Recorded data
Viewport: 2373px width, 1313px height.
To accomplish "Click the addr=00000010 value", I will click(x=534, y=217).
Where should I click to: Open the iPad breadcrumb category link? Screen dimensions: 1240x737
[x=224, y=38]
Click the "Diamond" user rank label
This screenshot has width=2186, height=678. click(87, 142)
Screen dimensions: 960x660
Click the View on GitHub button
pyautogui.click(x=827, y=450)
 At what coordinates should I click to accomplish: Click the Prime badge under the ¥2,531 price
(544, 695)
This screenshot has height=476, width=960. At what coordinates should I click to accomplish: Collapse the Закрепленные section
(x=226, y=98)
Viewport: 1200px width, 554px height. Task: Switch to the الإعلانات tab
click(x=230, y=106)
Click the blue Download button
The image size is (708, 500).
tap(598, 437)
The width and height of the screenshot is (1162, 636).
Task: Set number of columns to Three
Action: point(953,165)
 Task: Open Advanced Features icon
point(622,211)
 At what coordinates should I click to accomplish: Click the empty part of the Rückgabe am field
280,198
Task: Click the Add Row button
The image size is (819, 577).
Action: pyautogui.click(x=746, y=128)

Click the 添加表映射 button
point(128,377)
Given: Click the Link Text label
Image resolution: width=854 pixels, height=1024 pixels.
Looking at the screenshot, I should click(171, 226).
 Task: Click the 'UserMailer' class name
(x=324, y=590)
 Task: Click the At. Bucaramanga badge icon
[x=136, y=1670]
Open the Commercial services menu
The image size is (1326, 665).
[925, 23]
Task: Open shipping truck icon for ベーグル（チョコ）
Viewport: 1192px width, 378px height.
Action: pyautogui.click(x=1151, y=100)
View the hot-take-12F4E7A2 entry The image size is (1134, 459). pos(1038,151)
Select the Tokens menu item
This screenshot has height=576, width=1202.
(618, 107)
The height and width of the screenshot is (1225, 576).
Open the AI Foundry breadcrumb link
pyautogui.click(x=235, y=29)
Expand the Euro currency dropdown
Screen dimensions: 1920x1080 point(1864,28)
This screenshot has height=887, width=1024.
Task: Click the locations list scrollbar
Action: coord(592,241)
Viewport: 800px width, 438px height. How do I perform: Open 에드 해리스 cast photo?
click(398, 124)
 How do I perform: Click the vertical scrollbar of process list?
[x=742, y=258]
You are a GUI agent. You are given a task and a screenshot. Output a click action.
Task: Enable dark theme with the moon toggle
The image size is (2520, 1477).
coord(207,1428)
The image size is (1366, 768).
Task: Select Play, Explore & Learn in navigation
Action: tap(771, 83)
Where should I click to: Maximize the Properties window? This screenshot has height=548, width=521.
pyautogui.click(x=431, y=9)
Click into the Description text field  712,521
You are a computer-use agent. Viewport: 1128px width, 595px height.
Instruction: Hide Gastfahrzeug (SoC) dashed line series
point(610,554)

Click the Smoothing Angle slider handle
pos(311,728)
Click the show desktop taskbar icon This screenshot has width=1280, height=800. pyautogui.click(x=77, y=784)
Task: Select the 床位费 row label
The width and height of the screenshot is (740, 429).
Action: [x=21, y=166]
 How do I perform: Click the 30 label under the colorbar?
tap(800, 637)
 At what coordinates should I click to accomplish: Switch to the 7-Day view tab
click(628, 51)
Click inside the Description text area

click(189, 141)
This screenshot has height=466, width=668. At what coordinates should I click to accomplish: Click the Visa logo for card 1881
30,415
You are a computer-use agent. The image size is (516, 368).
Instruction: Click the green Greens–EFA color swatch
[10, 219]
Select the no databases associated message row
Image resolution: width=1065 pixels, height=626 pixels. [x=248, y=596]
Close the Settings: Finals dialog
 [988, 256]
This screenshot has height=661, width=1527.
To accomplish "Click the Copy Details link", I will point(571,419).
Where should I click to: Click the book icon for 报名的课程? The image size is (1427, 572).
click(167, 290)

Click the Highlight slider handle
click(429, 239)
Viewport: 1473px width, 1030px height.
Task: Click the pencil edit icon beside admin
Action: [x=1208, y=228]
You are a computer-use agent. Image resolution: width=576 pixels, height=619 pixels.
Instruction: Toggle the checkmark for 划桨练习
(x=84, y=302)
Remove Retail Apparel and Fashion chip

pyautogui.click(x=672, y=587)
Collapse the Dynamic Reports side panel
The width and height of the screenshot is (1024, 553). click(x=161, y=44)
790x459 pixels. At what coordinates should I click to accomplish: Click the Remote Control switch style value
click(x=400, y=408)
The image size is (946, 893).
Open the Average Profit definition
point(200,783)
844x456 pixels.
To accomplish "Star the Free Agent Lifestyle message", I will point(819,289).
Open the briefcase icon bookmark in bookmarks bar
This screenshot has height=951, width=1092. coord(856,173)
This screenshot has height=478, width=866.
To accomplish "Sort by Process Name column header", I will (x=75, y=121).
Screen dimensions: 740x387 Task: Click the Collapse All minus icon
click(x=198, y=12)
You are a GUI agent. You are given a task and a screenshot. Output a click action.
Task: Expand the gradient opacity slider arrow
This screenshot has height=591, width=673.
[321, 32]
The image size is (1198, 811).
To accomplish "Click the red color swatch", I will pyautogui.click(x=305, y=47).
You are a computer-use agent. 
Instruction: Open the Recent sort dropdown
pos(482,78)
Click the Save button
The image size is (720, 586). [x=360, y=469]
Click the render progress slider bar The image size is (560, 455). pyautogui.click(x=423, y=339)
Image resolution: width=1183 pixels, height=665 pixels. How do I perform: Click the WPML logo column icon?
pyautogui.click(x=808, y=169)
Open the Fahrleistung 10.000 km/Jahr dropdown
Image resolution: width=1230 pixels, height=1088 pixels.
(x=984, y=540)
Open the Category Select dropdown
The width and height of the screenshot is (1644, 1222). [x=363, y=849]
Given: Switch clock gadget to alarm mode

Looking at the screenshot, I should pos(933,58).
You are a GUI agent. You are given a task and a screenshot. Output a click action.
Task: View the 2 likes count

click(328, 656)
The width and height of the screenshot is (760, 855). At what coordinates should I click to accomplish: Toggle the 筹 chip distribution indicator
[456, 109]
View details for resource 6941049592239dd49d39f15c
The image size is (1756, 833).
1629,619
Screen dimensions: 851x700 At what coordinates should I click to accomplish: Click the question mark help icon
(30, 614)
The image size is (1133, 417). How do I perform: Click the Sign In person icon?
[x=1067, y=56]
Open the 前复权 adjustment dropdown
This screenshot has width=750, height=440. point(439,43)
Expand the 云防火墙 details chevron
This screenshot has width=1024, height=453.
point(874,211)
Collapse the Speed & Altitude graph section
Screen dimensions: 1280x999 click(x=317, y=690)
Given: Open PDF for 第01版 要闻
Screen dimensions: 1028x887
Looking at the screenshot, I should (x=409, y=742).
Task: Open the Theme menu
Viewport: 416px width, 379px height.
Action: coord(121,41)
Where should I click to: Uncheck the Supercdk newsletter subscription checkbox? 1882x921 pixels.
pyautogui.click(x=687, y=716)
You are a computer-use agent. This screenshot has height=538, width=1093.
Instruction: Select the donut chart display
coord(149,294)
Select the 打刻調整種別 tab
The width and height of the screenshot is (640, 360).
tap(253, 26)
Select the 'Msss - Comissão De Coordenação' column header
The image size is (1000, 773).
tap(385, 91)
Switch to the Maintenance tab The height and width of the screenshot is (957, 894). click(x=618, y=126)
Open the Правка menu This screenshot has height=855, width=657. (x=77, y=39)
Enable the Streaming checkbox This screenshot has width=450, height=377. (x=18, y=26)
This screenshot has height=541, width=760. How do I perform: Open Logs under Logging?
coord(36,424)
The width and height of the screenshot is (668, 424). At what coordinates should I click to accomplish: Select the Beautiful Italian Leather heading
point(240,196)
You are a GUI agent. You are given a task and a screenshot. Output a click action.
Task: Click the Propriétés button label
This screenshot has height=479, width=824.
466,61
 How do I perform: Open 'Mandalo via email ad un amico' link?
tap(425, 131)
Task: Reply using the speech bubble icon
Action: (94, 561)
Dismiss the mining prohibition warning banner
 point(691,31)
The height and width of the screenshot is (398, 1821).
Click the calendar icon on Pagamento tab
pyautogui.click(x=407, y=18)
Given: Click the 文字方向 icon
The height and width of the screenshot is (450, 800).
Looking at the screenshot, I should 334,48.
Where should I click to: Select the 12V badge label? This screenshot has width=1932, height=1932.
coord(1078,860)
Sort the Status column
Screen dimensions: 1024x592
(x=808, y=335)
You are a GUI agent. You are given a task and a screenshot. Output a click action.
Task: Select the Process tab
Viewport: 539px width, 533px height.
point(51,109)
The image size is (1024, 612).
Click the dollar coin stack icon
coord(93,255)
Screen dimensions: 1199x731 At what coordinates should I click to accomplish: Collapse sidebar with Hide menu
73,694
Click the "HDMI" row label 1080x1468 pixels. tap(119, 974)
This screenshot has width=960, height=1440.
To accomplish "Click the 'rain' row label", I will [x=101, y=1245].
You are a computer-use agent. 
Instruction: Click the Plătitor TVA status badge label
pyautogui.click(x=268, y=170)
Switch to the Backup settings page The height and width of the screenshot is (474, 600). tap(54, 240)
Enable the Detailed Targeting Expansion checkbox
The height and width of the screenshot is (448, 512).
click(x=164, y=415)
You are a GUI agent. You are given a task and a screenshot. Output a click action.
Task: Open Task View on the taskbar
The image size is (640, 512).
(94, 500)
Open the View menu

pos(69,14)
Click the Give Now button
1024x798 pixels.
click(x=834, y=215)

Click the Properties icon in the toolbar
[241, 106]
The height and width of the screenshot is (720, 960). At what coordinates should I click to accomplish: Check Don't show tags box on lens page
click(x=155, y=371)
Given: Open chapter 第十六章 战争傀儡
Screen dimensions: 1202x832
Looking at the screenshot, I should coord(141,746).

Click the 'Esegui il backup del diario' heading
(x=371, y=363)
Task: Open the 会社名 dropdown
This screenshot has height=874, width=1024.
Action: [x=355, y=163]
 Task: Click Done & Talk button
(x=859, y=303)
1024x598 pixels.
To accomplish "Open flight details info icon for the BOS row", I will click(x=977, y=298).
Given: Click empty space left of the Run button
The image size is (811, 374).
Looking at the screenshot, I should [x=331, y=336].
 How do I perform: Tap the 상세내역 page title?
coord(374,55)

Work to be completed
Whenever a line above has the word "header" in it, copy that line.

Exercise answer
To accomplish "Sort by Process Name column header", I will (x=75, y=121).
Select the 'Msss - Comissão De Coordenação' column header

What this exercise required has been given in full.